Detail map of Nutley, New Jersey, United States,San Francisco, California, United States

A: Nutley, New Jersey, United States, B: San Francisco, California, United States

Ira Rubel Invents the First Offset Press

1903 to 1904
"Ira Rubel and the Offset Press." From the series of oil paintings entitled Graphic Communications Throughout the Ages preserved in the Cary Graphic Arts Collection at the Rochester Institute of Technology.

"Ira Rubel and the Offset Press." From the series of oil paintings entitled Graphic Communications Throughout the Ages preserved in the Cary Graphic Arts Collection at the Rochester Institute of Technology.

Between 1903 and 1904 paper manufacturer Ira Washington Rubel of Nutley, New Jersey developed the first commercial lithographic offset system, or offset press, for printing on paper. 

"The inspiration was an accident. While operating his lithographic press he [Rubel] noticed that if he failed to insert paper the stone plate would transfer its image onto the rubber impression cylinder.
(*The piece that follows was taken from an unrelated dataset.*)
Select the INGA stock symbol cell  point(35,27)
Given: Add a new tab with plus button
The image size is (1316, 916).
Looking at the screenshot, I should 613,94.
When he then placed paper into the machine it would have the image on two sides, one from the stone plate and one from the rubber impression cylinder. To Rubel’s amazement, the image from the rubber impression cylinder was much clearer; the soft rubber was able to give a sharper look than the hard stone litho plate. Soon he created a machine that repeated this original “error”. This process was also noted by two brothers, Charles and Albert Harris, at about the same time. They produced an offset press for the Harris Automatic Press Company not long after Rubel created his press" (Wikipedia article on Offset printing, accessed 04-22-2009).

Rubel's first offset press was operated in Rubel's New York plant for a year before it was sold to the Union Lithographic Company of San Francisco for $5,000. After it had been shipped out to California, the press waited out the 1906 San Francisco earthquake and fire on a wharf in nearby Oakland. It began operation in San Francisco in 1907. Rubel's original offset press is preserved in the Smithsonian Institution, Washington, D. C.